[Records excerpted from a collection]
● ● ● ● ●

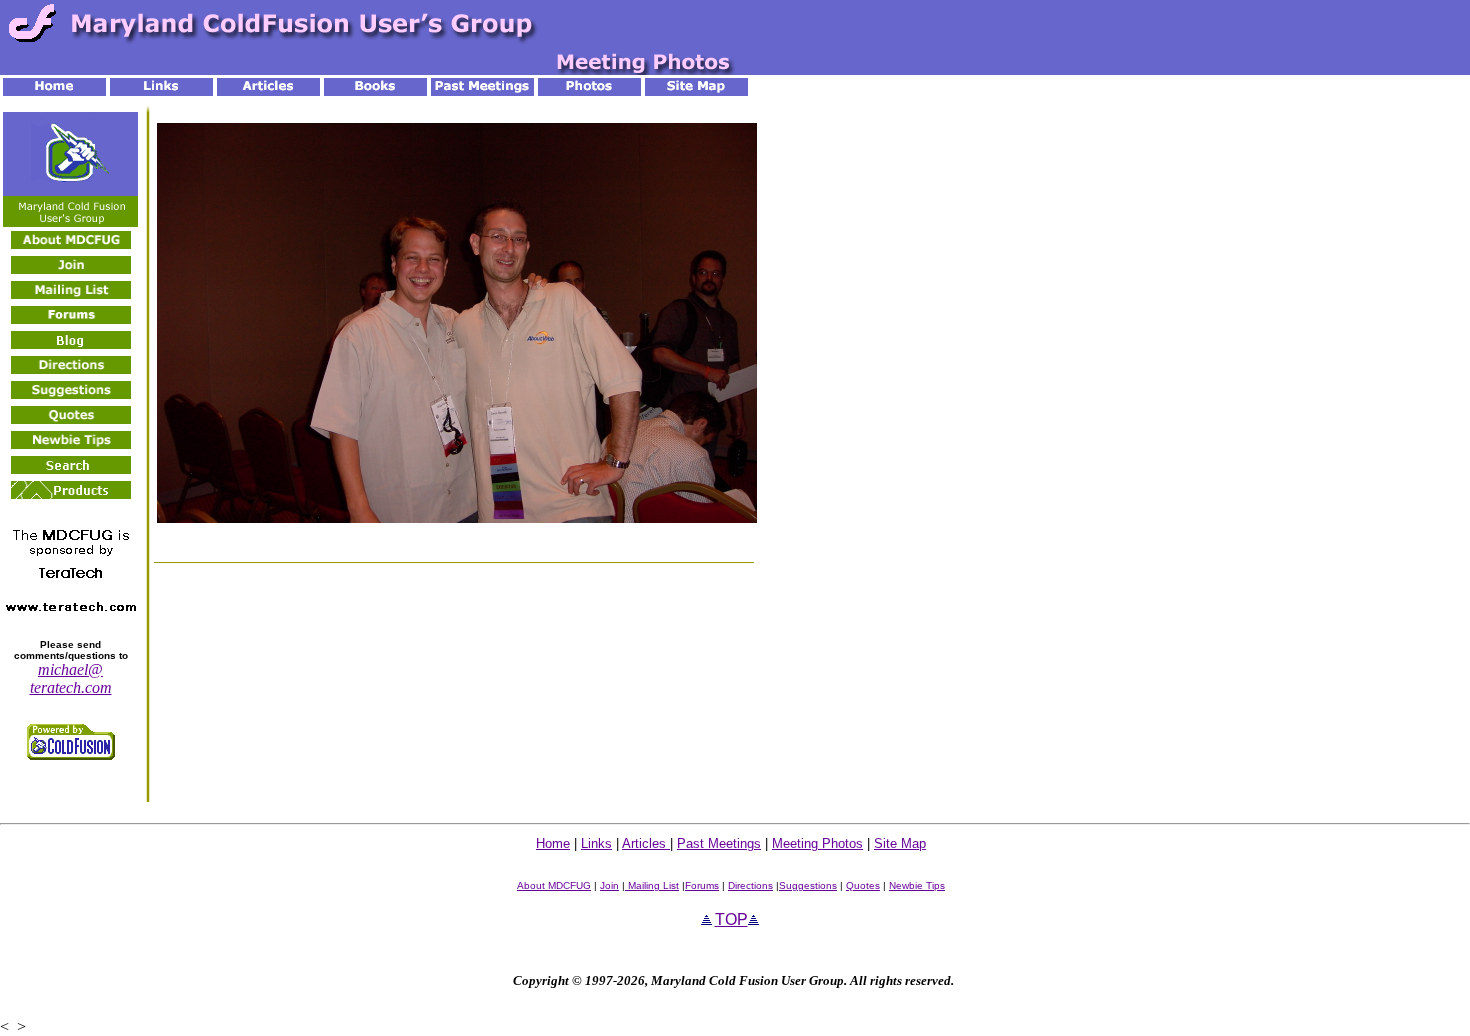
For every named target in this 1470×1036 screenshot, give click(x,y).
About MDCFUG (554, 885)
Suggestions (808, 885)
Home (553, 843)
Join (609, 885)
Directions (750, 885)
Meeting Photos (817, 843)
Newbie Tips (917, 885)
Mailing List (652, 885)
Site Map (900, 843)
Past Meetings (719, 843)
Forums (702, 885)
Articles (646, 843)
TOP (731, 919)
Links (596, 843)
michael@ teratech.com (71, 678)
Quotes (863, 885)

● ● ● ● ●

#### [Brief]
Copy out the range of lines above starting at the line with "Home (553, 843)" and ending at the line with "Links (596, 843)", exactly and including both.

#### [Answer box]
Home (553, 843)
Join (609, 885)
Directions (750, 885)
Meeting Photos (817, 843)
Newbie Tips (917, 885)
Mailing List (652, 885)
Site Map (900, 843)
Past Meetings (719, 843)
Forums (702, 885)
Articles (646, 843)
TOP (731, 919)
Links (596, 843)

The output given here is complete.